The place of mathematics in hypotheticodeductive processes and in biological research is discussed. (Natural) Selection is defined and described as differential elimination of performed sets at any level. Sets and acting sets are groups of units (themselves sets of smaller units) at any level that may or do interact. A pseudomathematical equation describes directional change (evolution) in sets at any level. Selection is the ram of evolution; it cannot generate, but can only direct, evolutionary energy. The energy of evolution is derived from molecular or chemical levels, is transmitted upwards through the increasingly complex sets of sets that form living systems, and is turned in directions determined by the sum of selective processes, at different levels, which may either supplement or oppose each other. All evolutionary processes conform to the pseudomathematical equation referred to above, use energy as described above, and have a P/OE (ratio of programming to open-endedness) that cannot be measured, but can be related to other P/OE values. Phylogeny and ontogeny are compared as processes af directional change with set selection. Stages in the evolution of multi-cellular individuals are suggested, and are essentially the same as stages in the evolution of some multi-individual insect societies.
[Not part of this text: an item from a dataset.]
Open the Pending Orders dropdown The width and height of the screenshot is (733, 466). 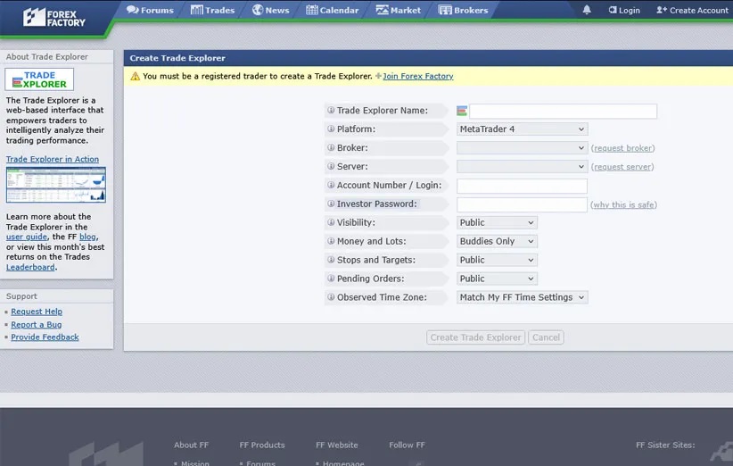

Thinking is considered as a part of ontogeny involving an irreversible, nonrepetitive process of set selection in the brain.

Nonmathematical models for evolution of altruism, and for group selection (peck order-territoriality-ant colony-dual-determinant model-tri-determinant model).
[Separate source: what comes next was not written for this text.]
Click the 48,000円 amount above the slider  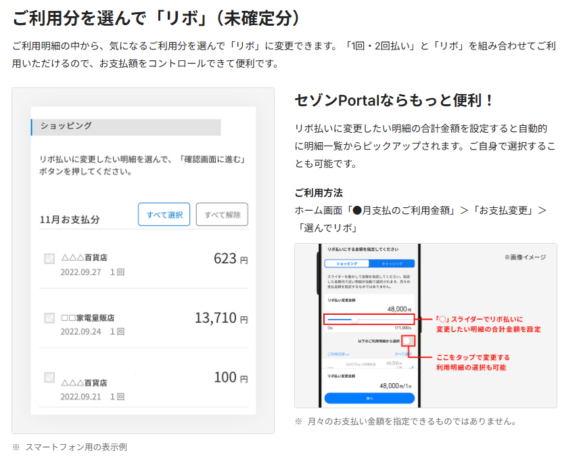[x=399, y=308]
Mathematical biologists have failed to produce a satisfactory general model for evolution of altruism, i.e., of behaviors by which "altruists" benefit other individuals but not themselves; kin selection does not seem to be a sufficient explanation of nonreciprocal altruism. Nonmathematical (but mathematically acceptable) models are now proposed for evolution of negative altruism in dual-determinant and of positive altruism in tri-determinant systems. Peck orders, territorial systems, and an ant society are analyzed as examples. In all models, evolution is primarily by individual selection, probably supplemented by group selection. Group selection is differential extinction of populations. It can act only on populations preformed by selection at the individual level, but can either cancel individual selective trends (effecting evolutionary homeostasis) or supplement them; its supplementary effect is probably increasingly important in the evolution of increasingly organized populations.
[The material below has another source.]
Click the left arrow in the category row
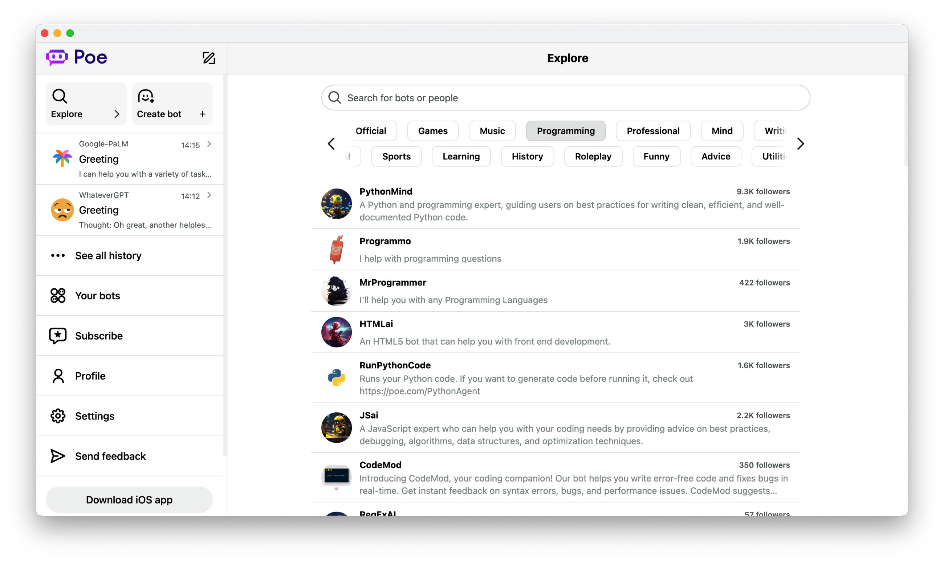 (x=331, y=143)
Interconnected patterns of biogeography and evolution.

Analysis of the fauna of the carabid beetles of New Guinea reveals both a broad dispersal pattern and a local turnover pattern that together fit into a world-wide pattern of successive dispersals and replacements that run from large to small areas and from more to less favorable climates. This pattern coincides broadly with a world-wide pattern of species numbers. Evolution by group selection, proceeding most rapidly and effectively where species are most numerous, connects the patterns and can supply the force that gives direction to the dispersal pattern. Directional change at any level of complexity involves movement that results in the formation of diverse groups of units (which are themselves groups of smaller units) and differential survival. This process-generalized group selection-has been continuous from chemical evolution on the earth's surface, through the origin of life, and into successive interacting levels of organic evolution. A corollary is that evolution should make situations favorable to itself, by group selection, and has probably done so in (for example) tropical rain forest, where new information about group evolution may be sought.